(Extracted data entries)

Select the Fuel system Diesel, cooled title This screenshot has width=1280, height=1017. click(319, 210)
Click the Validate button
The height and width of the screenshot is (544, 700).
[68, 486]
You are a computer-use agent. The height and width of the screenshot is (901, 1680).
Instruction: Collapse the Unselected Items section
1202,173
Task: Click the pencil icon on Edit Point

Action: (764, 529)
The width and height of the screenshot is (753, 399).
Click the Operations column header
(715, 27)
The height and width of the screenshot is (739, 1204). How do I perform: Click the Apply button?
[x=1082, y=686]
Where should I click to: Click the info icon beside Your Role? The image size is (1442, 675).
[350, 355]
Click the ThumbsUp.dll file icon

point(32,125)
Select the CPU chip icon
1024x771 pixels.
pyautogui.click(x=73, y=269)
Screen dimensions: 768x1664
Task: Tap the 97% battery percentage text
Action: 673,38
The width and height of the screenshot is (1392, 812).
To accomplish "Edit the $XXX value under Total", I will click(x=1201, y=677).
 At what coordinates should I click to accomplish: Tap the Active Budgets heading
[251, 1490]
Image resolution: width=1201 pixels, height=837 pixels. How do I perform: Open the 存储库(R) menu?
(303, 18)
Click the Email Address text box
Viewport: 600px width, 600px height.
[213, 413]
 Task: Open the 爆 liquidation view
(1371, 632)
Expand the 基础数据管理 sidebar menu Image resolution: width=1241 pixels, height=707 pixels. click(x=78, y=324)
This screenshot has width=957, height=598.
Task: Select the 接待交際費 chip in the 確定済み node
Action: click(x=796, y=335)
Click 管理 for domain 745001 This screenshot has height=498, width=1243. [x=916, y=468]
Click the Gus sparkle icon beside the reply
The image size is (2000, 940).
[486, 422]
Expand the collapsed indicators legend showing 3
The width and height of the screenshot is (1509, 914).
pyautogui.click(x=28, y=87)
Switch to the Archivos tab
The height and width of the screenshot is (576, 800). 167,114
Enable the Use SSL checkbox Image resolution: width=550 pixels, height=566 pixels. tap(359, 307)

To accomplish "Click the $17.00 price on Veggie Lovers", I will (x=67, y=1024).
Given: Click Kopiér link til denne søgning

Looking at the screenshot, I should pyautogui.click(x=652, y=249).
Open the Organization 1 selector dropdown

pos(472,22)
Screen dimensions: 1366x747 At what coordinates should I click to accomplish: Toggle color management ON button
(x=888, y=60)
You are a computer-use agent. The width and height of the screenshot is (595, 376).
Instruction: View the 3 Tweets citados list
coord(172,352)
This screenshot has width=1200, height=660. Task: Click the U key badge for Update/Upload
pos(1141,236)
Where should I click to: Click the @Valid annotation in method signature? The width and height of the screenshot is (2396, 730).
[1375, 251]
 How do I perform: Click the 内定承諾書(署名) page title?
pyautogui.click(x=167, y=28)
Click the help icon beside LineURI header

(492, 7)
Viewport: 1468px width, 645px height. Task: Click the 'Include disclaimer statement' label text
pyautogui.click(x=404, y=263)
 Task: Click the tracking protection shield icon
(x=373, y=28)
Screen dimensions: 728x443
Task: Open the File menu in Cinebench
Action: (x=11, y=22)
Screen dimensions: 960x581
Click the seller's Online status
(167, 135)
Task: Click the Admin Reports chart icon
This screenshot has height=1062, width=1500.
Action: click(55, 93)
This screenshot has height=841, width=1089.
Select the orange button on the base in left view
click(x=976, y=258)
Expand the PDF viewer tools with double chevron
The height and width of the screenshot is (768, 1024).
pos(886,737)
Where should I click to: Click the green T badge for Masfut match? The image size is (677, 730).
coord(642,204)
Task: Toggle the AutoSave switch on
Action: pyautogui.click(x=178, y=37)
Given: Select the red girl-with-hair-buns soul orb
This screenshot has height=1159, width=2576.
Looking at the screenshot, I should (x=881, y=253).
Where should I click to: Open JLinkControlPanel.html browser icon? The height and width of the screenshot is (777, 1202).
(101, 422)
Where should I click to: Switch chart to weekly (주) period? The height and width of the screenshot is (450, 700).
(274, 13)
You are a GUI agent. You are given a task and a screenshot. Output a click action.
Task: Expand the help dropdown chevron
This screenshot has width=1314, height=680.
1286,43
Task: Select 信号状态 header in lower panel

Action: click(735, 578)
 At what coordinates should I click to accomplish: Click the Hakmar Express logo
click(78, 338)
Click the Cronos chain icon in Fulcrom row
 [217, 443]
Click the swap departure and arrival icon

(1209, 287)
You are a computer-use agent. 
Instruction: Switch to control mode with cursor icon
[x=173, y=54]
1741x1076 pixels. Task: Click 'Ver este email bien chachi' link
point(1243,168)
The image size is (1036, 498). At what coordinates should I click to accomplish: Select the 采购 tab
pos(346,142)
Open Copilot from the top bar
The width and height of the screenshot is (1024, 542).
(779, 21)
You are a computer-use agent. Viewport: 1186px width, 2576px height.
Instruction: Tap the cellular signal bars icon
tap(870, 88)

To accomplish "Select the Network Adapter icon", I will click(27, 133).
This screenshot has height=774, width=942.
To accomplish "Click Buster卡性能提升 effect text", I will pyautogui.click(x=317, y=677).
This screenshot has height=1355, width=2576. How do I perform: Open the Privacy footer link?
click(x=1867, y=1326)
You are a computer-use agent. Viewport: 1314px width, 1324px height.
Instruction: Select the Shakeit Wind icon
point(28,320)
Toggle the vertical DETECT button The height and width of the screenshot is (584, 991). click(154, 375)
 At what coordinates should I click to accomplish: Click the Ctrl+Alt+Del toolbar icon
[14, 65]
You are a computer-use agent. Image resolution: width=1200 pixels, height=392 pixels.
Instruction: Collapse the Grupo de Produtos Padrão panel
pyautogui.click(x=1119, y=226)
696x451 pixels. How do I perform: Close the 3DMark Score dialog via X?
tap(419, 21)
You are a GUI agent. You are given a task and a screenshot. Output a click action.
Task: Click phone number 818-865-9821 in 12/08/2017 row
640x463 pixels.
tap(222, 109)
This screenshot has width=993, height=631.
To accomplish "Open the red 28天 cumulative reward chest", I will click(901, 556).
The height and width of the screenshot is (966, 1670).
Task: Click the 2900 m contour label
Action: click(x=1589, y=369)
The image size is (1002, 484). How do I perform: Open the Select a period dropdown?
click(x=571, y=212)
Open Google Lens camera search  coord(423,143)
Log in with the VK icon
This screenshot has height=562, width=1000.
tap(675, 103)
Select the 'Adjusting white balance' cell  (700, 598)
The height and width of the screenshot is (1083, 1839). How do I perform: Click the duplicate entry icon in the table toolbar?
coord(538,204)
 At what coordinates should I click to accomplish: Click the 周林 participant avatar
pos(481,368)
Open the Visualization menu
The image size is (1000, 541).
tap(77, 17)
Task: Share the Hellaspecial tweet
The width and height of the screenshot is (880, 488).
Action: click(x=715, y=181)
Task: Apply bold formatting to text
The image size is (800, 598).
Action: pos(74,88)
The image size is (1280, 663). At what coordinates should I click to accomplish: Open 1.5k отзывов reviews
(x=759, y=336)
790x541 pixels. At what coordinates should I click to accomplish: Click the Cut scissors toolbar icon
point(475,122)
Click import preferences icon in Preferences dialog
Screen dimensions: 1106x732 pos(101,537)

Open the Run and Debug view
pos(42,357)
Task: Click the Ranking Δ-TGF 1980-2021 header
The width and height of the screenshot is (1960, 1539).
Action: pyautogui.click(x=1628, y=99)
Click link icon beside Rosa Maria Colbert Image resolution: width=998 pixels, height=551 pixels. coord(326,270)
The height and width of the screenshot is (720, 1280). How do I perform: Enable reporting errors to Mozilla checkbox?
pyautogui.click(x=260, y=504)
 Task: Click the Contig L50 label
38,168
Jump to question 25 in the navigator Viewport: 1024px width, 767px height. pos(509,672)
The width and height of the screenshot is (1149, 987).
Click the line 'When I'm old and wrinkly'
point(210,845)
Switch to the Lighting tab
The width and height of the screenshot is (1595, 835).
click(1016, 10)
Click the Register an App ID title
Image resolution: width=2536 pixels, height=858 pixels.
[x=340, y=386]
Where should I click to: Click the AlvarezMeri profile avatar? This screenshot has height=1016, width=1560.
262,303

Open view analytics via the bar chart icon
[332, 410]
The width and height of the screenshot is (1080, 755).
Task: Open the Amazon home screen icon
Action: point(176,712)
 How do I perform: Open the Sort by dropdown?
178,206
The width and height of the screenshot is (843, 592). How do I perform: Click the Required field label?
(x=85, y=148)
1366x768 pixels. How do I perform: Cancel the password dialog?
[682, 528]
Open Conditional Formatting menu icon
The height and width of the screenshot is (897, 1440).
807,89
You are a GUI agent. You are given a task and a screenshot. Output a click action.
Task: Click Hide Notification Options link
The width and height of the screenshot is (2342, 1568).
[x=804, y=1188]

ASSIGNMENT:
Search the data for "agent". Copy every matching line.

FINAL ANSWER:
You are a computer-use agent. The height and width of the screenshot is (901, 1680).
You are a computer-use agent. The width and height of the screenshot is (595, 376).
You are a GUI agent. You are given a task and a screenshot. Output a click action.
You are a computer-use agent. 
You are a computer-use agent. Viewport: 1186px width, 2576px height.
You are a computer-use agent. Viewport: 1314px width, 1324px height.
You are a computer-use agent. Image resolution: width=1200 pixels, height=392 pixels.
You are a GUI agent. You are given a task and a screenshot. Output a click action.
You are a GUI agent. You are given a task and a screenshot. Output a click action.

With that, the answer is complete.